Segundo Stephen Mitchell, cujo
livro "O Evangelho Segundo Jesus" recomendo, quando Jesus falava do Reino de
Deus, ele de fato não estava dizendo ou profetizando um evento que acontecerá de
repente e nem uma perfeição fácil e livre de perigos, como interpretaram ao seu
bel-prazer alguns doutores da teologia, ou como ainda o fazem alguns líderes de
religiões institucionalizadas, retirando a ênfase no presente e pondo-a num
futuro sempre mais ou menos distante. Ele estava falando de um estado de
espírito que, ao se fazer presente, muda o modo como o homem se comporta com
seu semelhante, como fica bem demonstrado em muitas de suas parábolas, como, por
exemplo, a da mulher que perde uma moeda e revira a casa inteira em sua busca e,
quando a acha, sai a correr chamando os vizinhos e dizendo: alegrem-se comigo,
pois achei a moeda que havia perdido. Ela encontrou algo aparentemente muito
simples, algo que sempre esteve bem perto
dela...
Este estado de espírito pode ser tão
simples e poético quanto a revoada de pássaros no céu ou os lírios no campo. Ele
não está fora, mas fora e dentro de nós. Tudo está ligado a tudo. O homem é um
ser que depende da natureza e de outros homens para sobreviver. Tudo é um e
temos de passar por várias etapas para adquirir a consciência disto:"Na casa
de meu Pai há muitas moradas". Enfim, o Reino é o reconhecimento no coração
de que todos somos filhos de um mesmo Pai, portanto, irmãos e irmãs, cada um
refletindo o próprio Deus, portanto, a maior alegria é conviver com Deus que se
reflete na presença do irmão.

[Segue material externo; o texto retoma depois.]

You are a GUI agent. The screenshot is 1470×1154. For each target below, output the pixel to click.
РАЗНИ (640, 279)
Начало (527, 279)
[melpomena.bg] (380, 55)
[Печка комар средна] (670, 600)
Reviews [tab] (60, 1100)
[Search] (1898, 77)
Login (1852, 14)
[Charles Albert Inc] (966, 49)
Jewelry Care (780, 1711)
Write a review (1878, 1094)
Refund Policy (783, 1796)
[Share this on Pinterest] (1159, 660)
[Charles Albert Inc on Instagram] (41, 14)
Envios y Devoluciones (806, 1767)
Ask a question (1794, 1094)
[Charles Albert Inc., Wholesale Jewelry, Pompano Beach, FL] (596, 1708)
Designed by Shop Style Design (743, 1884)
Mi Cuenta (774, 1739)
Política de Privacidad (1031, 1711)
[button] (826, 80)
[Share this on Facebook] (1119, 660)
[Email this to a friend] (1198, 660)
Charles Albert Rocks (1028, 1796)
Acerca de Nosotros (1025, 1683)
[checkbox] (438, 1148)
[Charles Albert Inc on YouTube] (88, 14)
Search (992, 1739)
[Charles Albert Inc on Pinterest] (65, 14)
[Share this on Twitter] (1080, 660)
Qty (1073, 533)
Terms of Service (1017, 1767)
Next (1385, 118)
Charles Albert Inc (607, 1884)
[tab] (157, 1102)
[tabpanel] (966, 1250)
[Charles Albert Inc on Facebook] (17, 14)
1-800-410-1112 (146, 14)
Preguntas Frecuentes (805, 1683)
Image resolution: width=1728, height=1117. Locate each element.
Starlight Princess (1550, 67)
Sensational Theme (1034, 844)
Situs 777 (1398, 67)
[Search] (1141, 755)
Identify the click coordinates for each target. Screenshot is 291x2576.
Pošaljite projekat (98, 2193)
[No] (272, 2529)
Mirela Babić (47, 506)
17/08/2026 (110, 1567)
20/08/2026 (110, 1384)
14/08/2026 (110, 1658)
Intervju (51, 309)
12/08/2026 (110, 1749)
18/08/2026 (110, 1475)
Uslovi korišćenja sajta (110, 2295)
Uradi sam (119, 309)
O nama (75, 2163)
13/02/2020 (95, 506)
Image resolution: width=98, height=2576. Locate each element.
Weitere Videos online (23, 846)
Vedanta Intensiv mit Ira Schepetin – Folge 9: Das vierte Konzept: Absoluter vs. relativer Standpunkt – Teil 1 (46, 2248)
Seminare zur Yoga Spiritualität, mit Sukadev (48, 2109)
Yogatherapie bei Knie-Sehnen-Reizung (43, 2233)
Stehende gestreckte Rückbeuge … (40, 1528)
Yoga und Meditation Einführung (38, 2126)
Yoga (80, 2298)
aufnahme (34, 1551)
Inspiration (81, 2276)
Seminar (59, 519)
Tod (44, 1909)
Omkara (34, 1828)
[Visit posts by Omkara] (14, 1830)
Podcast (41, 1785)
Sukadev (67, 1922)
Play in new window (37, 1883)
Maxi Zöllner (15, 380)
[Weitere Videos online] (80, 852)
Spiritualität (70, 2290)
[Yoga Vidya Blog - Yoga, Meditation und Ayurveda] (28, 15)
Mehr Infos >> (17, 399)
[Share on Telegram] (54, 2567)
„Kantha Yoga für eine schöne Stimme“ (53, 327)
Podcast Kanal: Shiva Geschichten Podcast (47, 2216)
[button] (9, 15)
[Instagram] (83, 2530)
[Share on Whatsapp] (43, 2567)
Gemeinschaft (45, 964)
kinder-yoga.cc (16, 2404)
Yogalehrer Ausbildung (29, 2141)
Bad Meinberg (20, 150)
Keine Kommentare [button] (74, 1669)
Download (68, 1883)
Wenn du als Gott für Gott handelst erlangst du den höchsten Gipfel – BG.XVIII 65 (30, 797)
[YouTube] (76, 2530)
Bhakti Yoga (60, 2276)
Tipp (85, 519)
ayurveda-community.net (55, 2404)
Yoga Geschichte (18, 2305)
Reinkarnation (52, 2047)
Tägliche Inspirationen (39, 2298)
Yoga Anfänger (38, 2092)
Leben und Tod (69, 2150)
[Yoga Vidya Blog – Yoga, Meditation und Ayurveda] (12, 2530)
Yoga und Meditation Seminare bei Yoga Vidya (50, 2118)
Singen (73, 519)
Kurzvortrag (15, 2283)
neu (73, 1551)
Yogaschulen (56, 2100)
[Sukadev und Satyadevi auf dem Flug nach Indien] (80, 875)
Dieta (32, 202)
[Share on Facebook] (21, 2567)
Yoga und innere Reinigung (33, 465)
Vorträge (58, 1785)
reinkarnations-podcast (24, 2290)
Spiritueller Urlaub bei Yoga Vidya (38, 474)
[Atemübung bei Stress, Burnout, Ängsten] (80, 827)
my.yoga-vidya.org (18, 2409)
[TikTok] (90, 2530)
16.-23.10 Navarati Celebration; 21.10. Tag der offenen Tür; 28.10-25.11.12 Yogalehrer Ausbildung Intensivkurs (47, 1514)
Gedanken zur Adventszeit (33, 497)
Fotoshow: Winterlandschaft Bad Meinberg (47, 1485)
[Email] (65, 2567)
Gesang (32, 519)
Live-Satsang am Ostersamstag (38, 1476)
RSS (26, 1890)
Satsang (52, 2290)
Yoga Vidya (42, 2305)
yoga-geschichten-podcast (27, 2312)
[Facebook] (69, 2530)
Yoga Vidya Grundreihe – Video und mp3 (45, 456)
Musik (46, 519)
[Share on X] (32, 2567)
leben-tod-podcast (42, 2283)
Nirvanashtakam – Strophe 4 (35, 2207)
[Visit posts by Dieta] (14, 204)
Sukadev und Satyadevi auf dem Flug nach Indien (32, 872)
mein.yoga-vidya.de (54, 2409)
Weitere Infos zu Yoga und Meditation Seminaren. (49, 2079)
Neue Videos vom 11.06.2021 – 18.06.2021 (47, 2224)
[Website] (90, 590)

Por isso a crítica de Cristo à hipocrisia dos pretensos Doutores da Lei, que provavam claramente nada compreenderem (no sentido profundo e vivencial) a mensagem do Deus Pai, pois rejubilivam-se em se diferenciar dos "leigos" e determinar bem esta separação pela vida de luxo e opulência, ou ao menos de distinção social, que traz o poder. Eles eram (ou melhor, consideravam-se) o elo de ligação entre Deus e seu povo. Jesus demonstrava a infantilidade desta distinção na prática e de várias
formas, em especial durante as refeições, já que ele fazia questão de unir na
mesma mesa tanto os sábios e Doutores da Lei, quanto gente simples, publicanos,
pecadores e pessoas socialmente consideradas
impuras. Ademais, no Sermão da Montanha, Jesus deixa claro que não é necessário se postar de pé, em atitude pretensamente pia, para entrar em contato com Deus, nem se por nos primeiros lugares das sinagogas (e Igrejas, poderíamso dizer hoje). Basta se isolar em seu quato e, fechada a porta, entrar em contato com Deus e Este, que sabe o que se passa no íntimo, dará o necessário ao espírito.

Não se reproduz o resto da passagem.